Christoph Pöggeler, rencontre avec l’artiste créateur des Säulenheiligen de Düsseldorf 

Si le nom de Christoph Pöggeler vous est encore inconnu, ses œuvres érigées aux 4 coins de la ville de Düsseldorf ne vous auront certainement pas échappées.

Christoph Pöggeler est l’artiste qui a eu la géniale idée, voilà plus de 20 ans, d’installer au sommet des colonnnes Litfaß (du nom de leur inventeur berlinois en 1854, à l’instar de Morris en France), des personnages de la vie quotidienne, intitulés Säulenheiligen, littéralement saints de colonnes ou stylites. Ces personnages, devenus emblématiques de Dusseldorf, tout comme les Radschläger ou les Flossis (en savoir plus), sont particulièrement appréciés des habitants pour leur touche de fantaisie, de couleur… un clin d’œil artistique dans un espace public un peu grisâtre.

J’ai eu plusieurs fois l’occasion de rencontrer Christoph Pöggeler : la première à l’occasion de la visite de son atelier, organisée en 2016 par Düsseldorf Accueil, puis à l’inauguration qui a suivie, celle de son 10ème Säulenheiliger dans le tout nouveau quartier de Grafental, et enfin lors de différentes inaugurations d’expositions. 

Fin avril j’ai eu le privilège de discuter longuement et de façon informelle avec Christoph dans son atelier à Grafenberg… Un artiste d’une grande bienveillance, très accessible et surtout passionnant. Cette rencontre a été organisée par Jocelyn Ganneron, qui a géré la partie photos d’une main de maître.

Photo ©️ Jocelyn Ganneron

Nous arrivons en début d’après-midi à l’atelier de Christoph, un atelier d’artiste, comme on les imagine : jonché de pinceaux, de tubes, de palettes, de matériaux divers, de tableaux mais aussi de cassettes audio, de vinyles… une caractéristique cependant nous interpelle, particulièrement importante et inspirante pour Christoph Pöggeler : l’atelier est entouré de verdure !

Ce n’est pas Christoph qui nous ouvre, il a eu un problème de vélo nous explique Manon, sa belle-fille française, originaire de Biarritz. Le temps de nous familiariser avec l’environnement, Manon et Elektra, la fille de Christoph, nous tiennent compagnie quand arrive Marlies, l’épouse de Christoph, avec du café et une succulente tarte à la rhubarbe. Un accueil familial si chaleureux et d’une simplicité telle qu’il nous met tout de suite très à l’aise.

Photo ©️ Jocelyn Ganneron
Photo ©️ Jocelyn Ganneron
Atelier de Christoph Pöggeler Photo ©️ Nath in Düss

Aujourd’hui Christoph Pöggeler est identifié, par la plupart des habitants de Düsseldorf, comme le créateur des Säulenheiligen. Mais il ne faut pas oublier que l’artiste a été et reste avant tout un peintre talentueux et un dessinateur hors pair.

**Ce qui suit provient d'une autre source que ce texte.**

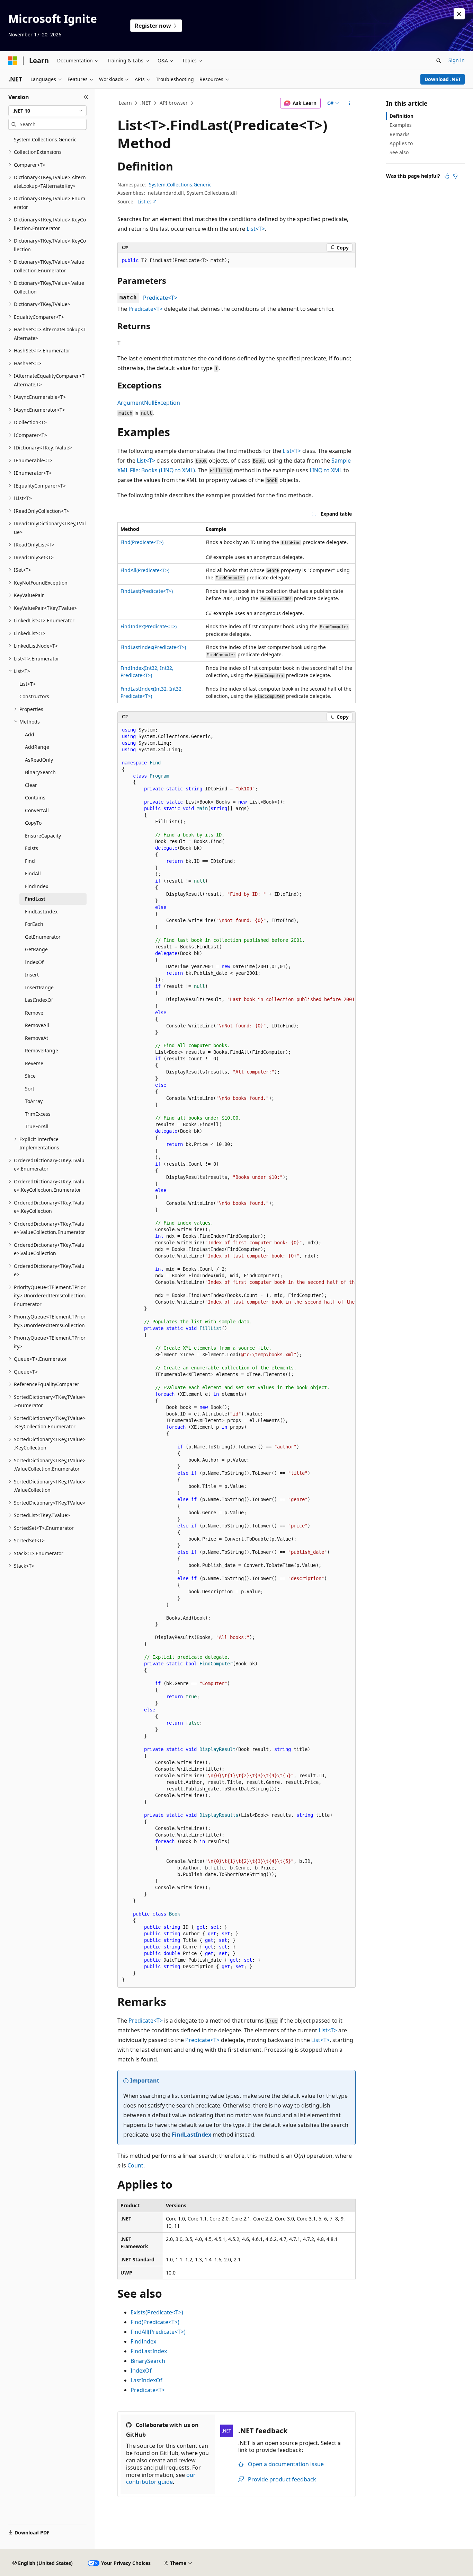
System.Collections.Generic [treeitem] (45, 139)
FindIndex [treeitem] (36, 886)
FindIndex (143, 2341)
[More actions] (349, 103)
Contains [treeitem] (35, 797)
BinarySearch (148, 2361)
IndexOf (141, 2370)
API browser (174, 102)
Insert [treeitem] (32, 974)
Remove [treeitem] (34, 1012)
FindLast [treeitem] (35, 898)
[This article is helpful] (447, 176)
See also (399, 152)
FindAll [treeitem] (33, 873)
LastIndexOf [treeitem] (39, 1000)
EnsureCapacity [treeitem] (43, 835)
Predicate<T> (160, 297)
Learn (125, 102)
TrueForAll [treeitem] (36, 1126)
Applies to (401, 143)
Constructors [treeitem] (34, 696)
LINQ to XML (326, 470)
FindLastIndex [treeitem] (41, 911)
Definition (401, 116)
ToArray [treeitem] (34, 1101)
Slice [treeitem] (30, 1075)
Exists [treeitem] (31, 848)
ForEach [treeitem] (34, 924)
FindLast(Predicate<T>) (147, 591)
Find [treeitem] (30, 861)
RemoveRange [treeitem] (41, 1050)
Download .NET (443, 79)
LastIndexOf (146, 2380)
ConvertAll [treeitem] (37, 810)
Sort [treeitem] (29, 1088)
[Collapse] (86, 97)
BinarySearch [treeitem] (40, 772)
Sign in (456, 60)
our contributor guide (161, 2478)
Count (135, 2165)
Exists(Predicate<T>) (157, 2312)
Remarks (400, 134)
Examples (401, 125)
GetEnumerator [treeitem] (43, 937)
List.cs (144, 201)
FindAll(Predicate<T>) (145, 570)
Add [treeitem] (29, 734)
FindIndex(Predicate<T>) (149, 626)
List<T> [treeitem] (27, 684)
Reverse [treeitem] (34, 1063)
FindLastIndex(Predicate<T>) (153, 647)
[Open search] (439, 60)
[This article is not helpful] (455, 176)
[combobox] (47, 110)
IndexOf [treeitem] (34, 962)
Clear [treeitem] (31, 785)
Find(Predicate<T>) (142, 542)
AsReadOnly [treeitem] (39, 759)
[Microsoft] (12, 60)
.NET (145, 102)
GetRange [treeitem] (36, 949)
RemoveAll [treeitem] (37, 1025)
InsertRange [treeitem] (39, 987)
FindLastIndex (191, 2134)
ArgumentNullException (148, 402)
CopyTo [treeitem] (33, 823)
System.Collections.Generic (180, 184)
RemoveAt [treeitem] (36, 1038)
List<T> (256, 229)
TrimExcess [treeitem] (38, 1114)
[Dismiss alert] (459, 13)
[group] (236, 1355)
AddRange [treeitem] (37, 747)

Dès le plus jeune âge, Christoph, numéro 2 d’une famille de 5 garçons, se passionne pour le dessin. Les crayons de couleur deviennent rapidement ses « jouets » de prédilection à tel point que sa mère doit suivre le rythme du réassort, en particulier pour une couleur, l’ocre, couleur que l’on retrouvera plus tard dans la plupart des supports qu’il utilise et qui caractérisent son œuvre : le bois !

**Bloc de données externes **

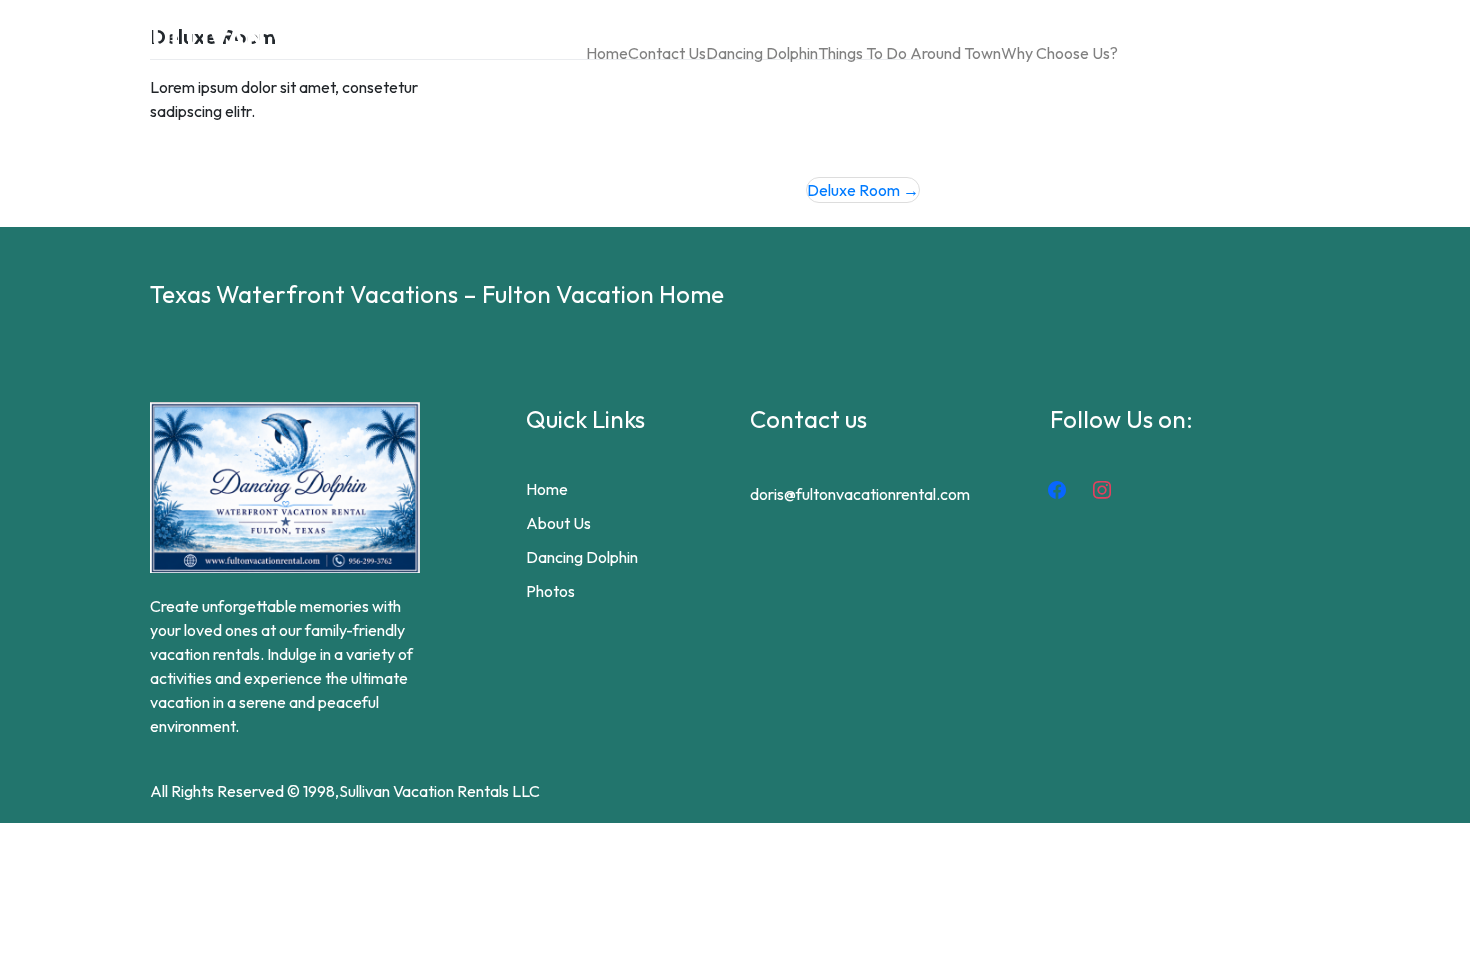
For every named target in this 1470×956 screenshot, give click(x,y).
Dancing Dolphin (762, 53)
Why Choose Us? (1059, 53)
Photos (550, 591)
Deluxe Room (853, 190)
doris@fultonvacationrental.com (860, 494)
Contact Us (667, 53)
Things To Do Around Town (909, 53)
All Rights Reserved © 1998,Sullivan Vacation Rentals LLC (345, 791)
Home (607, 53)
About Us (558, 523)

Car Christoph, étudiant à la Kunstakademie Düsseldorf de 1979 à 1985, élève de Alfonso Hüppi, réalise rapidement que le dessin est son point fort mais que peindre sur toile l’ennuie… il lui faut trouver une autre idée et sortir des sentiers battus de l’art.

C’est à partir de ce constat que lui vient l’idée géniale d’utiliser de nouveaux matériaux : il va donner vie à des éléments en fin de vie… tout ce qui lui tombe sous la main est bon à prendre : une vieille chaise longue devient un rivage orné de palmiers, de vieux vinyles rayés font tourner la tête de couples de danseurs, le plateau d’une table ronde accueille des convives et les aspérités de vieilles planches de bois se transforment en rivière sinuant à travers les arbres d’une forêt ou en une mer de glace autour d’un iceberg. La nature est son thème de prédilection mais régulièrement ses peintures illustrent aussi des thèmes marquants de notre époque.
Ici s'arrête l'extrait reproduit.